» Task brief
In the data below, which lines hold the word "computer"? Copy them.

(Dataset entries)
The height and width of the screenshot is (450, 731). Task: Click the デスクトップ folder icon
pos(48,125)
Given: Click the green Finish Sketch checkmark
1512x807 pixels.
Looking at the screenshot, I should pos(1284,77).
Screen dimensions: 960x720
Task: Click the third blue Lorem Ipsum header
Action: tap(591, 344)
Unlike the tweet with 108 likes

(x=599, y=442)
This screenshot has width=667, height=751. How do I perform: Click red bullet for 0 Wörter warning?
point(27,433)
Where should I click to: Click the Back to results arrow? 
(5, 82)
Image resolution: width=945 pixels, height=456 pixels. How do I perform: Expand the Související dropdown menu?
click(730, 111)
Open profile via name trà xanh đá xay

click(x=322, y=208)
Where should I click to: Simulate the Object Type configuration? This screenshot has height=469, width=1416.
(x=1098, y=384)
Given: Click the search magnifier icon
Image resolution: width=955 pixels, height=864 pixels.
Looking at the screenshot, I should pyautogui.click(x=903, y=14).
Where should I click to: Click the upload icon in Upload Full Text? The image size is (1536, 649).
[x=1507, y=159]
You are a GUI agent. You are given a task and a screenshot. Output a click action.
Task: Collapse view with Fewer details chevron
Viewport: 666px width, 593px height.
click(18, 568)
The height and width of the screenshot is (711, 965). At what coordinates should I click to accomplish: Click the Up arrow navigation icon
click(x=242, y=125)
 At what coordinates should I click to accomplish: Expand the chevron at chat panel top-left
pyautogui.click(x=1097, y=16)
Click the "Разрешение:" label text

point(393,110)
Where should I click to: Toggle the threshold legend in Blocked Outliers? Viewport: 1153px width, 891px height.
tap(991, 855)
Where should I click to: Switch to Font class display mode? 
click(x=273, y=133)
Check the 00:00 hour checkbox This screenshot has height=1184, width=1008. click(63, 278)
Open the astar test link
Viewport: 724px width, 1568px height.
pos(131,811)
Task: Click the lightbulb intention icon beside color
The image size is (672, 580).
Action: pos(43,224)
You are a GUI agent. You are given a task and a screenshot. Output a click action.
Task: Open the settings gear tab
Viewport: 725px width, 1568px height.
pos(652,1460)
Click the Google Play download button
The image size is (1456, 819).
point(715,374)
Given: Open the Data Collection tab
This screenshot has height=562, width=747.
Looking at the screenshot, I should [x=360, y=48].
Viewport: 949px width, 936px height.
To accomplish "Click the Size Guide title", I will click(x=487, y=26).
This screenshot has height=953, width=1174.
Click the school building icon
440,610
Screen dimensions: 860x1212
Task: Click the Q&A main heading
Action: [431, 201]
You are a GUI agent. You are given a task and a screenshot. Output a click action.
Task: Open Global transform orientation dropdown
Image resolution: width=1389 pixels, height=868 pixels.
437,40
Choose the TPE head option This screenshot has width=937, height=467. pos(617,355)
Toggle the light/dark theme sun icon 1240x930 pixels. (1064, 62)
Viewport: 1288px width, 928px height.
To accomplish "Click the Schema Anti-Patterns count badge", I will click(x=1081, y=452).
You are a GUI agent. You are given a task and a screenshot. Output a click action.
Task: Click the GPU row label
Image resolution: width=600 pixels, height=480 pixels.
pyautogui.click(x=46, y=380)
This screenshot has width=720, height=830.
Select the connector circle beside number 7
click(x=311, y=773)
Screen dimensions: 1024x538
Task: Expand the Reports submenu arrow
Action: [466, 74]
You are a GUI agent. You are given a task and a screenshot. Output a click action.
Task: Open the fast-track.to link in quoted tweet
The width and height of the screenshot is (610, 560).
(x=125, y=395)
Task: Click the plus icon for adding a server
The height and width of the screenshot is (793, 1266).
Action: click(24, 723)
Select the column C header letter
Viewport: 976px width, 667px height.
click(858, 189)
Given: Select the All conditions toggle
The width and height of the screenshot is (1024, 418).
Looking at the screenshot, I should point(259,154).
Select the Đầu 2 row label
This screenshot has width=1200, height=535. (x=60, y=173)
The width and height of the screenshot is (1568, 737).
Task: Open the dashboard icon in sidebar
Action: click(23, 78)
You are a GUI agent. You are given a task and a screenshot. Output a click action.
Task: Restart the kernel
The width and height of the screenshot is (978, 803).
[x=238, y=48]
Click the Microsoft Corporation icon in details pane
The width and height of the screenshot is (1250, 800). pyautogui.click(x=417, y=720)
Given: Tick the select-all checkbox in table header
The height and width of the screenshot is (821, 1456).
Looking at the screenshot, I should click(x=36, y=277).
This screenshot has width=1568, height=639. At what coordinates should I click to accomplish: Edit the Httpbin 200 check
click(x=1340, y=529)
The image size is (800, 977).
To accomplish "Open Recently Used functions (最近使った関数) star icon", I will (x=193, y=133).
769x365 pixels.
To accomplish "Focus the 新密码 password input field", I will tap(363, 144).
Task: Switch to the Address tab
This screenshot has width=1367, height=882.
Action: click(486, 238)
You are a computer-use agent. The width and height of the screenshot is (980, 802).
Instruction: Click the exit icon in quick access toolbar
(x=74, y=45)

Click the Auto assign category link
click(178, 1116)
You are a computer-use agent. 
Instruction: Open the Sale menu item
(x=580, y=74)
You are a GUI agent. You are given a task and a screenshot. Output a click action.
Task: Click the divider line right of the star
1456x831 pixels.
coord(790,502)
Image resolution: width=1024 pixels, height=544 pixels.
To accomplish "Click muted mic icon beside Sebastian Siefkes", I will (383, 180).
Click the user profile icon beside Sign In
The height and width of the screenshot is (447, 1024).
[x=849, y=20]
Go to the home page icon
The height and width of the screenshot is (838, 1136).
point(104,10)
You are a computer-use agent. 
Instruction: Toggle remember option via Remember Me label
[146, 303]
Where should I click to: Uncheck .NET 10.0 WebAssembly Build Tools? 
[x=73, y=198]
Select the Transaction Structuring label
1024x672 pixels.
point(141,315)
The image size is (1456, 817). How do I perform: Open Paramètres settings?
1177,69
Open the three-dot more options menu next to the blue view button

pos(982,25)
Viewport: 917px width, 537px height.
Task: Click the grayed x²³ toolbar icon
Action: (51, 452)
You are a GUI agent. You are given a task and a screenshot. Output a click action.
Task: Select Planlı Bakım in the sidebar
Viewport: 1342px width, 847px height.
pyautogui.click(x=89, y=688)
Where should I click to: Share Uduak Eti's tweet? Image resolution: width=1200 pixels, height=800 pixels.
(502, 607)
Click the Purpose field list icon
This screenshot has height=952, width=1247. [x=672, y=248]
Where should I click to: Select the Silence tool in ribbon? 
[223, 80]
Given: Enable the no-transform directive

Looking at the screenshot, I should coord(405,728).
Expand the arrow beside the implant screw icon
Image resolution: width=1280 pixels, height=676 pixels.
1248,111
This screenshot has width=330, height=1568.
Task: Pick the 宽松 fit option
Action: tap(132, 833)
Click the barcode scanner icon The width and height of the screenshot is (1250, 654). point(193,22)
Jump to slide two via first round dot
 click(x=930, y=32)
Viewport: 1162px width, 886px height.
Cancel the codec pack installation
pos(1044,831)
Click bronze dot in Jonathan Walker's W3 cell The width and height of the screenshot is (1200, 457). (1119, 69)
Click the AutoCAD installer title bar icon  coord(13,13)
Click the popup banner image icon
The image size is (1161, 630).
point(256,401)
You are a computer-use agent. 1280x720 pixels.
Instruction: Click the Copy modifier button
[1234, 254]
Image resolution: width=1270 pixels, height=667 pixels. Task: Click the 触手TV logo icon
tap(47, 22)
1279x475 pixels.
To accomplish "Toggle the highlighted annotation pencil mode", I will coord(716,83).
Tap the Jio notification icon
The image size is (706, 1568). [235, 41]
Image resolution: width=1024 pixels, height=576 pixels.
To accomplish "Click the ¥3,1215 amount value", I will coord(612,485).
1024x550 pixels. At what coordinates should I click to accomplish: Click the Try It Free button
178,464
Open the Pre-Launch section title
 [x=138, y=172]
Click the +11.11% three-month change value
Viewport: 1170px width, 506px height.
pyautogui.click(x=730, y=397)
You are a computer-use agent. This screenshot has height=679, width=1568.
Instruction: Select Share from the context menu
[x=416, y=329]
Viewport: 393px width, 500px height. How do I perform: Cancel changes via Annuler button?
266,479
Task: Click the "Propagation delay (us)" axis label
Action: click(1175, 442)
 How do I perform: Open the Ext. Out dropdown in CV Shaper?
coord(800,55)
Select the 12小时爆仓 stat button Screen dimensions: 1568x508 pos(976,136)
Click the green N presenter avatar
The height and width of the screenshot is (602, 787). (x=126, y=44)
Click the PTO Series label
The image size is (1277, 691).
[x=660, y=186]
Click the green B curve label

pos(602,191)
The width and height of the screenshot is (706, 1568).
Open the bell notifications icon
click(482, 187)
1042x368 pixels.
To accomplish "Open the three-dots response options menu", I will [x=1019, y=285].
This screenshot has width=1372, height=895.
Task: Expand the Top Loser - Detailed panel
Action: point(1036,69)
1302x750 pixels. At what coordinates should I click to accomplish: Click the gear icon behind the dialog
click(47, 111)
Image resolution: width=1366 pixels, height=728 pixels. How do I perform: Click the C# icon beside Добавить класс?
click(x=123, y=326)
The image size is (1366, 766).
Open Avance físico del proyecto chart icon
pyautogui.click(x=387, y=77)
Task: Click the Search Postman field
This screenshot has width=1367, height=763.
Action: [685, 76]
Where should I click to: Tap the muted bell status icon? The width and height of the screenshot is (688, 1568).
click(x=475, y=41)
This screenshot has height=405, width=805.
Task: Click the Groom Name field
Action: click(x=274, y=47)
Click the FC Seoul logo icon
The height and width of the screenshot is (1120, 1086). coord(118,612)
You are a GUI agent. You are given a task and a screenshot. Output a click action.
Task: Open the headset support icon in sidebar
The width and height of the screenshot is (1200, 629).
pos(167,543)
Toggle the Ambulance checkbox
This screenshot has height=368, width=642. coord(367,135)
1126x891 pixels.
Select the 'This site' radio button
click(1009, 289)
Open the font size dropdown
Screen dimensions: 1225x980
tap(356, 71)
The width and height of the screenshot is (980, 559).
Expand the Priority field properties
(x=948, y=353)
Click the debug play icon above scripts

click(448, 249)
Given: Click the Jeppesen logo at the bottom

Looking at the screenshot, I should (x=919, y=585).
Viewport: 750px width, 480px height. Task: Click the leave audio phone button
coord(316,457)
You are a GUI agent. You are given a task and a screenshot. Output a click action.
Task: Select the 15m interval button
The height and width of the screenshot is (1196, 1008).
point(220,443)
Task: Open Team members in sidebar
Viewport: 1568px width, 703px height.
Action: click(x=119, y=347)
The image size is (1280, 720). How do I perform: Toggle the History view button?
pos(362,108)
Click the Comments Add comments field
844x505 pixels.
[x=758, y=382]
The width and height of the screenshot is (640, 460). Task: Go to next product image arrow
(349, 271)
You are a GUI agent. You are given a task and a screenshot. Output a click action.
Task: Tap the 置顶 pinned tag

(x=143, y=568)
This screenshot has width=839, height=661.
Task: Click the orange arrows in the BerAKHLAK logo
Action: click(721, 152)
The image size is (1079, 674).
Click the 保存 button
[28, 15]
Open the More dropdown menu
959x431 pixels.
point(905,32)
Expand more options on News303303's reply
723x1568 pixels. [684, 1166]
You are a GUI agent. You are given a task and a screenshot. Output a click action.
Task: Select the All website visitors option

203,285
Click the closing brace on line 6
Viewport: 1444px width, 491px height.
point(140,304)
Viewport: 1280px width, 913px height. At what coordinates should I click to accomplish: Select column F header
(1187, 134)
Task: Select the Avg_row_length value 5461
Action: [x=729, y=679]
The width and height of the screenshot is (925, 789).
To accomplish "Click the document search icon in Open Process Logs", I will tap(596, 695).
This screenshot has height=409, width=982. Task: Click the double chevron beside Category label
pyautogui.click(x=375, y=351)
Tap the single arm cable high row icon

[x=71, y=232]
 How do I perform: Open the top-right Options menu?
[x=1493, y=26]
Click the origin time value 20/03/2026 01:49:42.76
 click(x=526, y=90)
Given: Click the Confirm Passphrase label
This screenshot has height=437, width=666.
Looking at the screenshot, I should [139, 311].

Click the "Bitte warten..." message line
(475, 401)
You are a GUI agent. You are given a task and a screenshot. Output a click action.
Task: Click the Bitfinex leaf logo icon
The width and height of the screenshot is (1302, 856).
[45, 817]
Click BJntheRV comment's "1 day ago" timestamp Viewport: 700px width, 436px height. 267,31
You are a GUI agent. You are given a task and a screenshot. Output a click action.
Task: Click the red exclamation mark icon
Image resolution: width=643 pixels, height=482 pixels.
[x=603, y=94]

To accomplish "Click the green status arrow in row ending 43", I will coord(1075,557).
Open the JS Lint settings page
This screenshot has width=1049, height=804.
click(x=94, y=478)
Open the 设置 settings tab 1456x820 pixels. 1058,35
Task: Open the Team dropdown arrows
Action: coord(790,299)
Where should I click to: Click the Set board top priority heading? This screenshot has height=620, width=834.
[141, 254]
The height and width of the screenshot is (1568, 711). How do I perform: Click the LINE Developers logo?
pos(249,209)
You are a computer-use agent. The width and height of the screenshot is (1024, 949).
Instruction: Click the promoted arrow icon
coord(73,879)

» Solution to this task
You are a computer-use agent. The width and height of the screenshot is (980, 802).
You are a computer-use agent. 
You are a computer-use agent. 
You are a computer-use agent. 1280x720 pixels.
You are a computer-use agent. This screenshot has height=679, width=1568.
You are a computer-use agent. The width and height of the screenshot is (1024, 949).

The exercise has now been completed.